Strength, Specialist Departments, C.I.D., Traffic Department and Civil Defence


The original authorised strength of the force was soon found to be quite inadequate, particularly as the county had to police the Aston Division of Birmingham until 1911. The authorised strength gradually increased and by 1875 had reached 200. In the year 1900 it was 304 and today it has an authorised strength of 558 policemen and women.

Specialist Departments

At first all officers in the force were engaged in outside uniformed patrol duty, with the exception of the chief clerk. At first this officer, who was, of course, stationed at headquarters, held the rank of inspector: later his status was raised to superintendent. This position heralded the establishment of the specialist departments, the duty of whose personnel it is to become specially proficient in some branch of police work and to be available to assist the uniformed patrol officers.

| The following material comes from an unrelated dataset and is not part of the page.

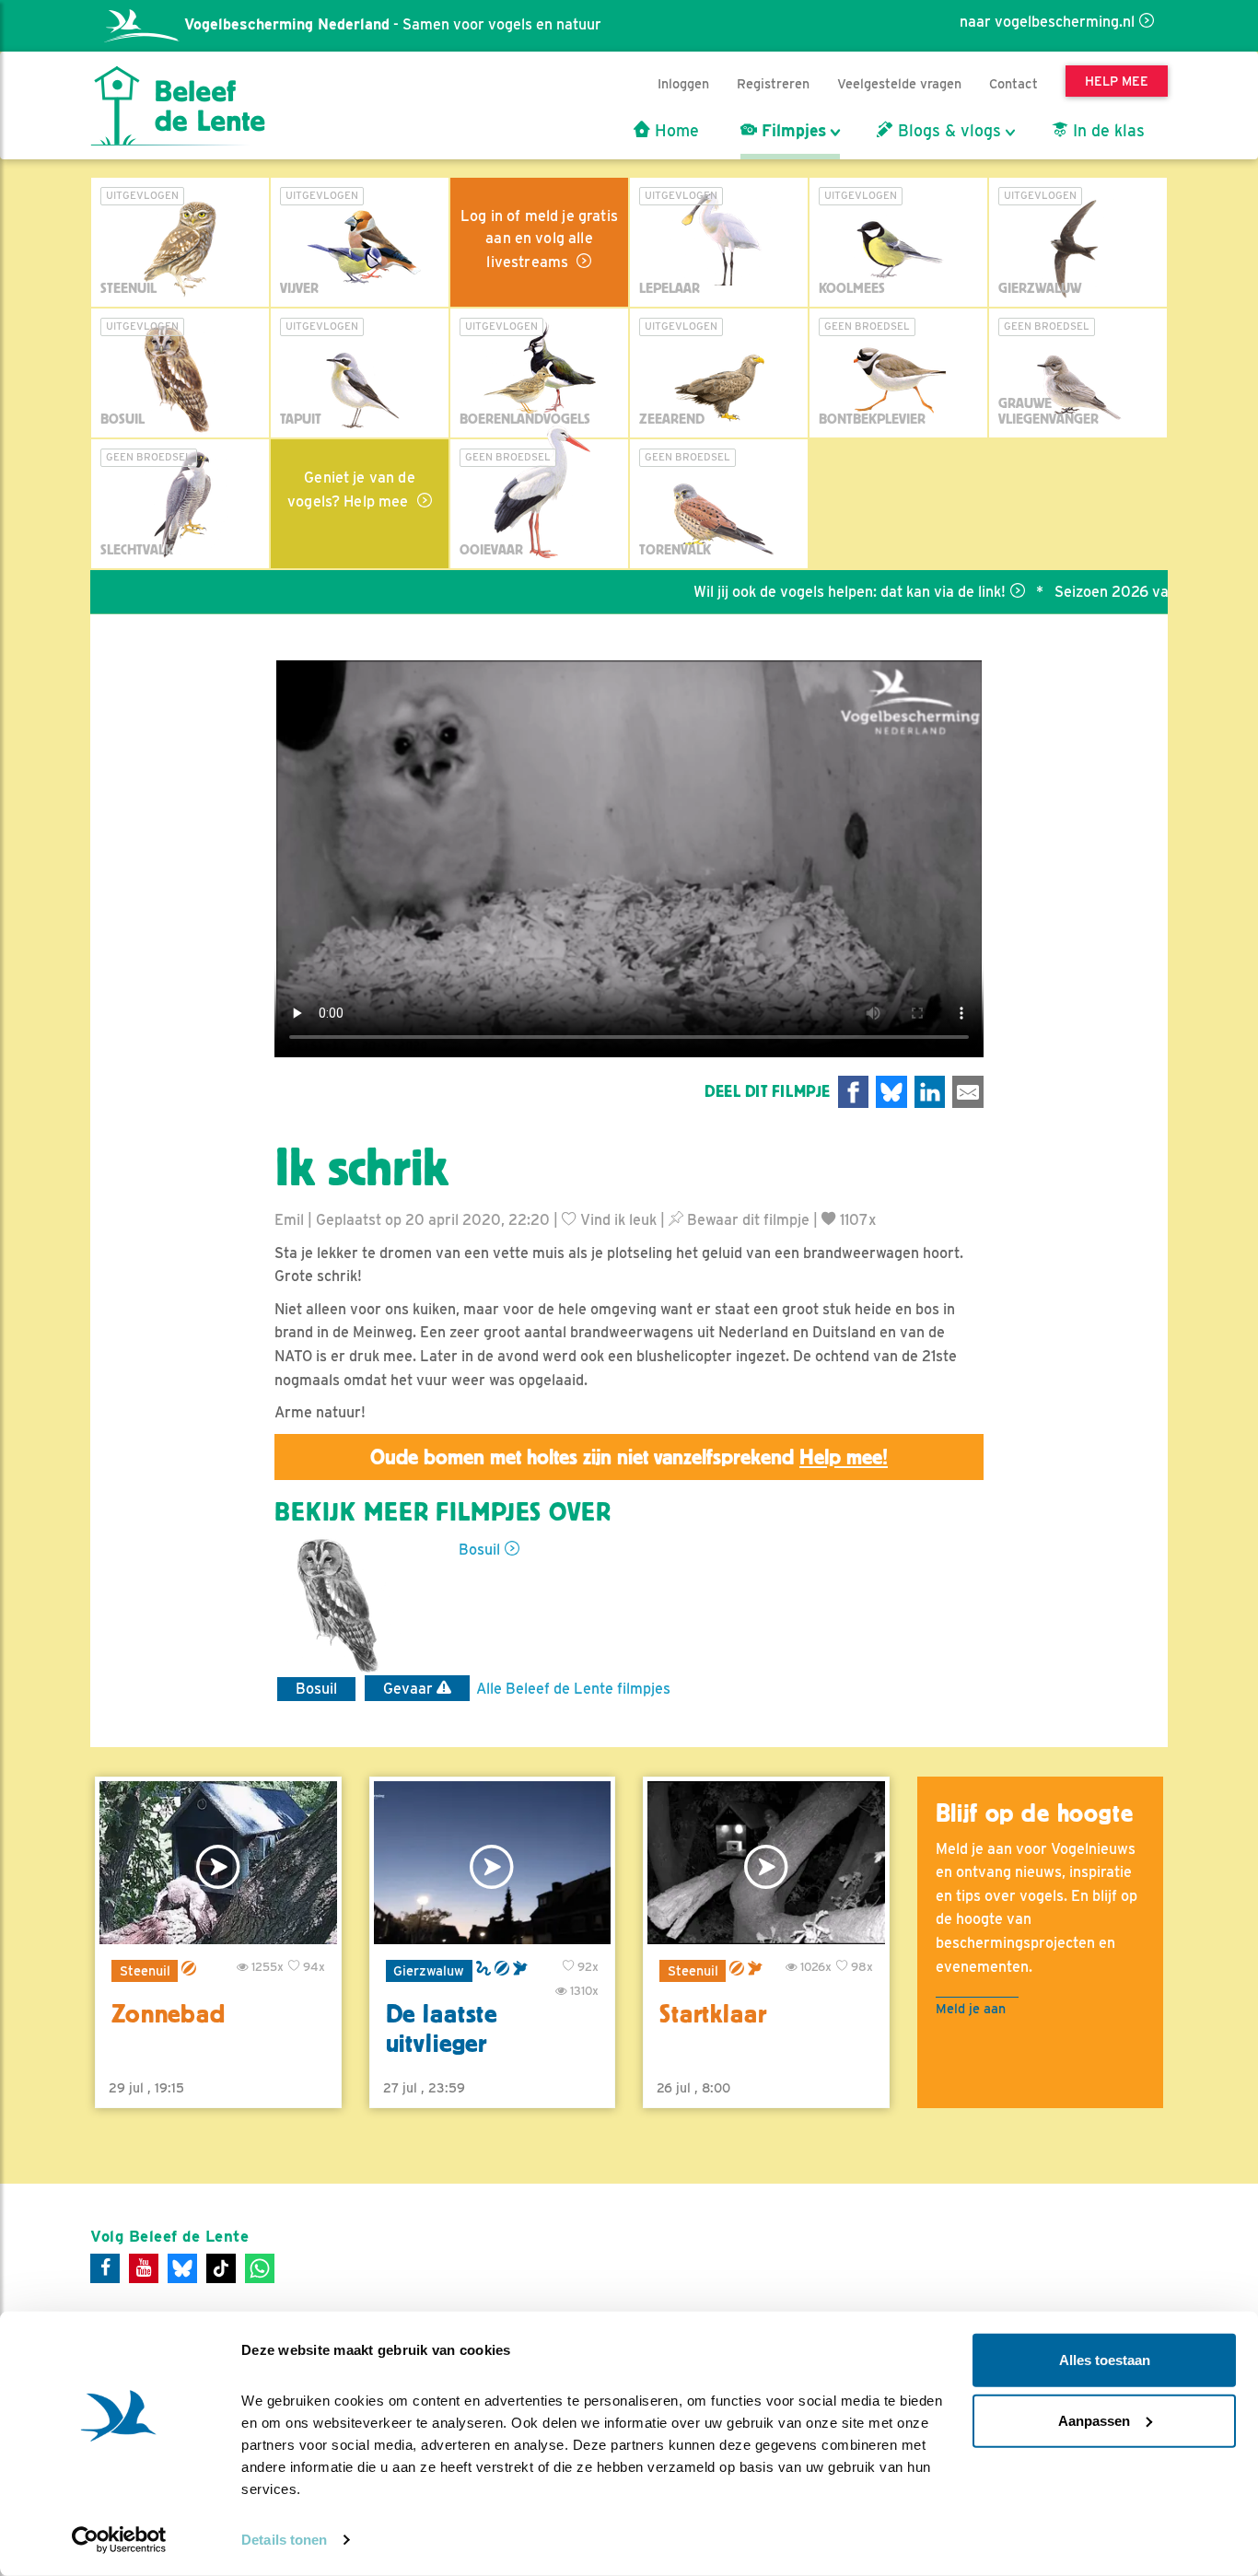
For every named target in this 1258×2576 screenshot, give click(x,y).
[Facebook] (105, 2268)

The next specialist department to be formed was the Criminal lnvestigation Department. This came into being in 1858 as a result of a recommendation of H.M. Inspector of Constabulary on the occasion of his first visit. The headquarters of the C.I.D. was first at Aston, this being by far the busiest division, but with the annexation of this district by the City of Birmingham in 1911 it then came to county headquarters. Until 1917 the officer in charge of this department was a detective inspector, but his status was then raised to detective superintendent.

Traffic Department

The Traffic Department was formed in 1935, its duties being to control all the transport of the force and to deal with all matters relating to accidents and road safety. It is controlled by a superintendent.

Civil Defence

A Civil Defence Department was created in 1937 and assumed great importance during the 1939-45 war. It lapsed for a short time after the war but was re-created and is now under the control of the superintendent in charge of the Traffic Department.